Yukarıda yer verilen ve tenkise tabi tasarruflar, belirli bir sıraya göre işleme alınır.Tenkis saklı pay tamamlanıncaya kadar, önce ölüme bağlı tasarruflardan; bu yetmezse, en yeni tarihlisinden en eskisine doğru geriye gidilmek üzere sağlararası kazandırmalardan yapılır (TMK madde 570)
Bu dava sonucunda, kendisine tenkise tabi bir kazandırma yapılmış olan kimse iyiniyetli ise, sadece mirasın geçmesi anında kazandırmadan elinde kalanı geri vermekle yükümlüdür. İyiniyetli değilse, iyiniyetli olmayan zilyedin geri verme borcuna ilişkin hükümlere göre sorumlu olacak ve geri vermekle yükümlü tutulacaktır (madde 566)
Tenkis, mirasbırakanın arzusunun başka türlü olduğu tasarruftan anlaşılmadıkça, mirasçı atanması yoluyla veya diğer bir ölüme bağlı tasarrufla elde edilen kazandırmaların tamamında, orantılı olarak yapılır (TMK madde 563).
IV) Hakkın Talep Edilebileceği Sürelere ve Mirastan Çıkartılmamış Olmaya Dikkat
Tenkis talepleri, belirli bir zaman aralığında istenebilir.

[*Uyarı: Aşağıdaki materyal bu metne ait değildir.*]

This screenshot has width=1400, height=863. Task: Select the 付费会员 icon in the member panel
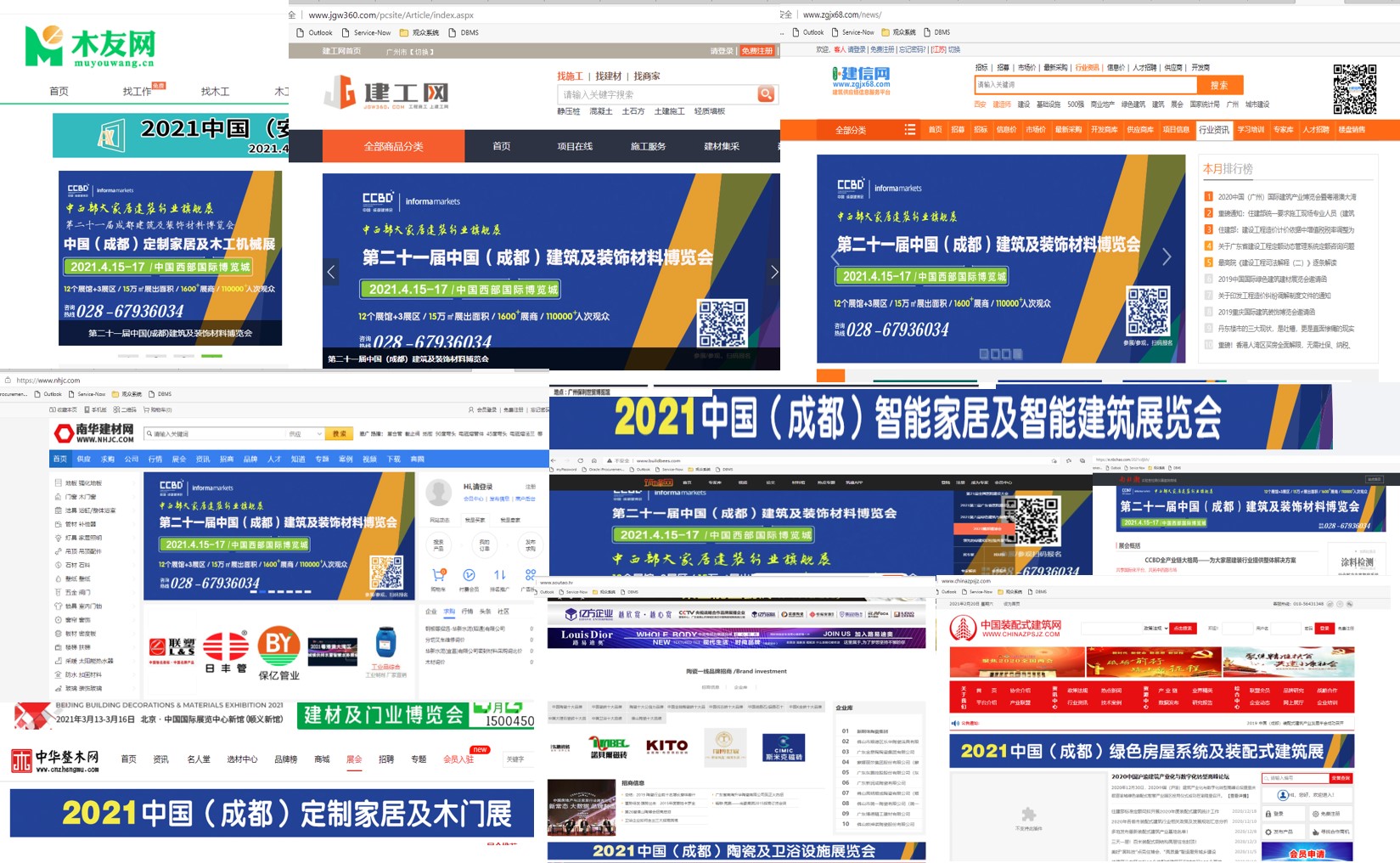(469, 575)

Yasal düzenlemeye göre tenkis davası açma hakkı, mirasçıların saklı paylarının zedelendiğini öğrendikleri tarihten başlayarak 1 yıl ve her halde vasiyetnamelerde açılma tarihinin, diğer tasarruflarda mirasın açılması tarihinin üzerinden 10 yıl geçmekle düşer (madde 567). Bu süre hak düşürücüdür ve mahkeme tarafından resen nazara alınır ( “…Bilindiği üzere, 743 sayılı Yasanın 513. maddesinde tenkis davalarında uygulanacak sürenin zamanaşımı süresi olduğu belirtildiği halde, 4721 sayılı Yasanın 571. maddesinde anılan sürenin hak düşürücü süre olduğu açıklanmıştır..”; Yargıtay 1. Hukuk Dairesi 2012/2385 E 2012/5844 K).
Tenkis davasında bozucu şartı, mirasçılık sıfatının kaybedilmesidir. Bu davalarda mirastan çıkarma sebeplerinin gerçekleşmemiş olması da önemlidir. Aşağıdaki kimseler, mirasçı olamayacakları gibi; ölüme bağlı tasarrufla herhangi bir hak da edinemezler(TMK madde 578);
- Mirasbırakanı kasten ve hukuka aykırı olarak öldüren veya öldürmeye teşebbüs edenler,
- Mirasbırakanı kasten ve hukuka aykırı olarak sürekli şekilde ölüme bağlı tasarruf yapamayacak duruma getirenler,
- Mirasbırakanın ölüme bağlı bir tasarruf yapmasını veya böyle bir tasarruftan dönmesini aldatma, zorlama veya korkutma yoluyla sağlayanlar ve engelleyenler,
- Mirasbırakanın artık yeniden yapamayacağı bir durumda ve zamanda ölüme bağlı bir tasarrufu kasten ve hukuka aykırı olarak ortadan kaldıranlar veya bozanlar.
Mirastan yoksunluk, mirasbırakanın affıyla ortadan kalkacağı unutulmamladır. Böyle bir durumda mirastan yoksunluk, yalnız yoksun olanı etkiler. Mirastan yoksun olanın altsoyu, mirasbırakandan önce ölen kimsenin altsoyu gibi mirasçı olur.(TMK madde 579).
*Makalemizdeki içerik, genel olarak bilgilendirme amaçlıdır. Her olayın farklı özellikler taşıması ve kişinin ekonomik yaşamını doğrudan ilgilendiren miras davalarında hak kaybı yaşanmaması adına, konusunda uzman bir avukat tarafından dava takibi önem taşımaktadır.